Day in the Life, October 9

Turning the keys before 7 AM. The apartment is quiet, Bisque still sleeping. Wake up, wake up. Walk to the train in breaking light, One-D my soundtrack. Wake up, wake up. No seat on the el, so I stand with feet far apart and strong squatted thighs holding Ghosts by Chuck P. The train gets fuller and fuller, downtown emptier and emptier. It's just me and three other ladies by the time I'm at the end of the line.

First meeting at my new teaching residency. Google the neighborhood. Police officer shot and killed 17 hours before I arrive. I have a new hot pink Mace, and I tuck it into my seafoam scarf. Packed bus, everyone sighs when the wheelchaired person has to get off. Bless wheelchaired folk on buses. Bless them.

My new boss is a happy man who keeps his wrist limp. He brings six donuts to this kickoff meeting. Me and this happy sweetie and this fresh-faced creative writing ginger. The box is opened. "I got three of my favorite kind to make sure even if you both wanted that kind I would get one." I like this style. I have the favorite old fashioned. It is thick with hardened sour glaze. We walk to the train and men yell at me. We ignore them, but it isn't easy. "What is that smell?" my boss politely asks. "Oh, weed." I say. "Ah," he adds.
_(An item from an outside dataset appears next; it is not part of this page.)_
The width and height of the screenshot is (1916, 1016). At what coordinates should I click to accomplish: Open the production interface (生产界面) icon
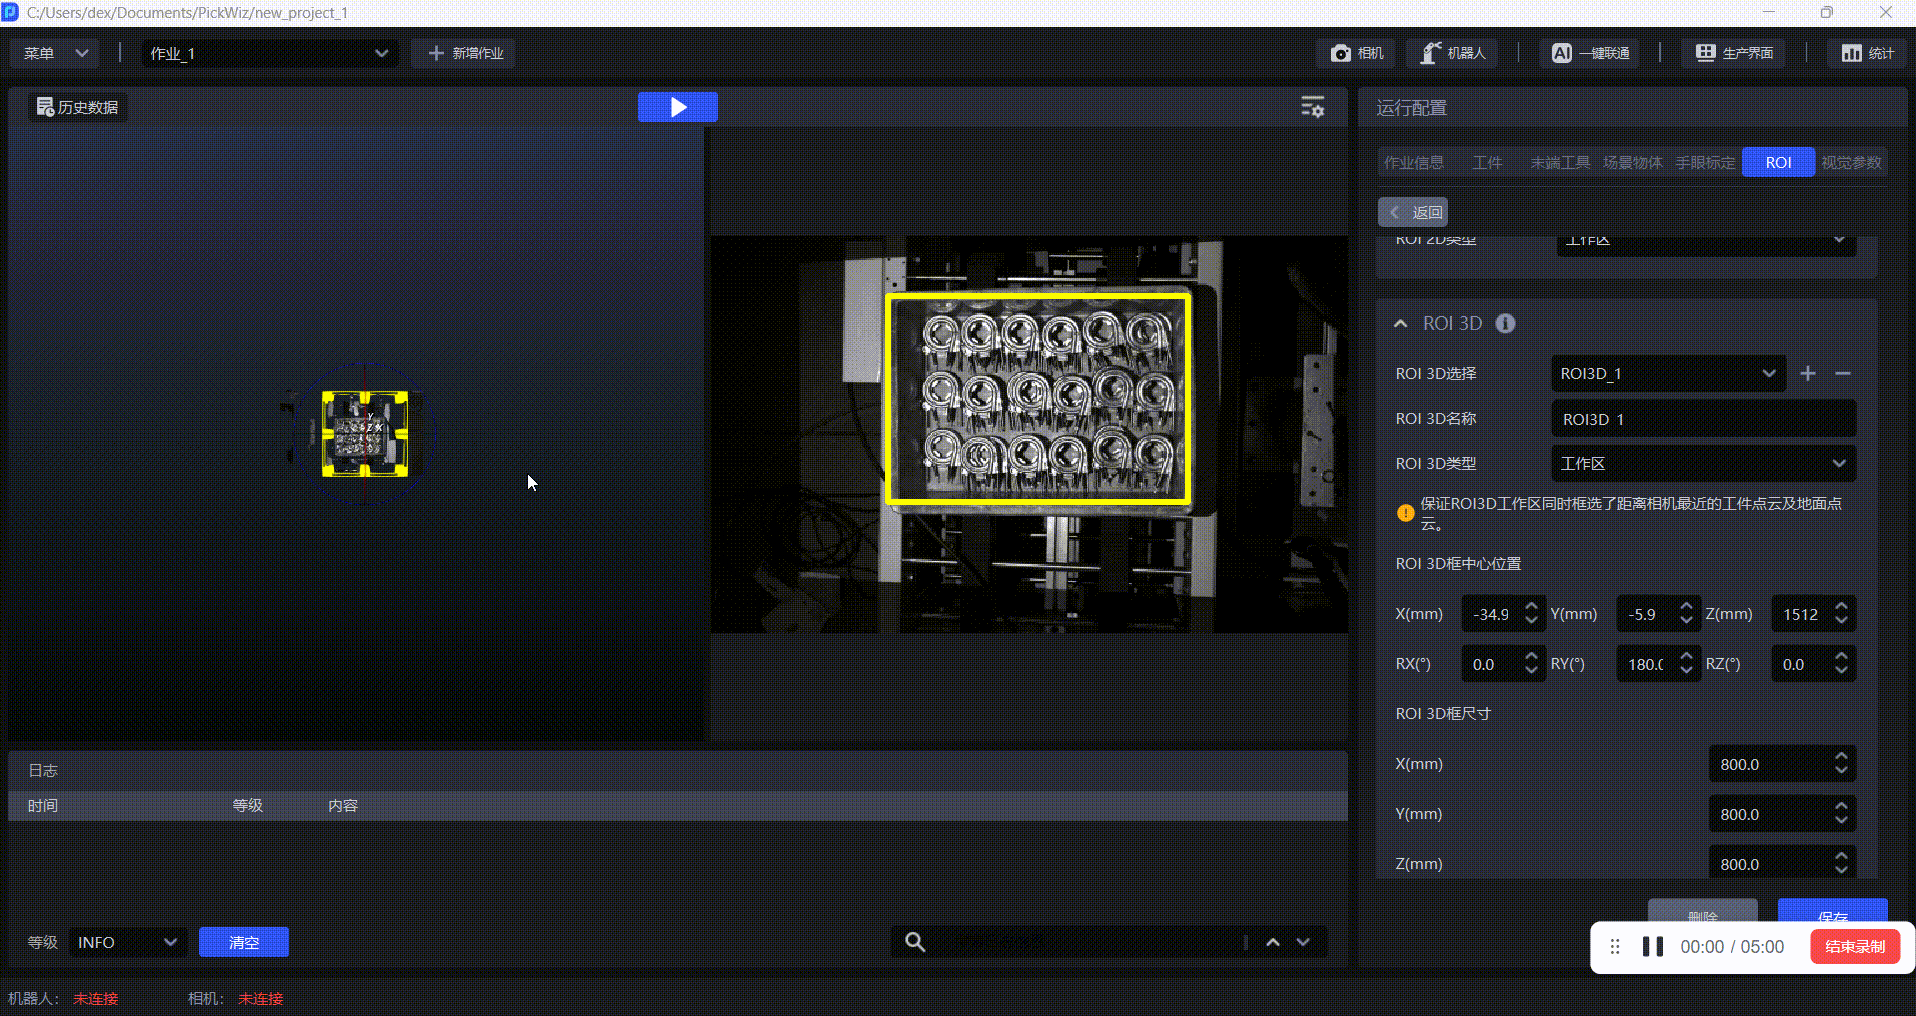pos(1705,53)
And then we're back to the rest of the world with skyscrapers. I stop in the Claire's and debate buying corn dog earrings. I don't because I don't have money for corn dog earrings. This shouldn't even be a consideration. People who don't have money for corn dog earrings should not even hold corn dog earrings to their faces. In my office adjuncts come and go. Sometimes the conversation is like grad school and real and potentially useful and sometimes its like, "Ohmygod how many times do people have to discuss music videos being terrible to women?" I guess they still are, so.

The students got into partners, and the students from the country south and the student from the country east were paired. They made up analogies. Some work too hard on these classroom exercises, and that is good. Grading papers, grading papers, grading papers. Scheduling classes, making plans, Next semester, money, lesson plans.

I collapse at home. "I'm sorry," I tell my man. "I need two minutes. What I ate today: a donut." I fall asleep sideways on the couch, and he wakes me up with a tiny pot of beans. I feel gooped. Brain whack. Like a confused baby being fed. Go to the theatre, have an audition for some little show. It's exercise like anything else. Audition, audition, write, write, write. I'm home grading papers again, always, forever and ever, in my grave, underground, so many student emails, "Can you tell me everything I missed today?"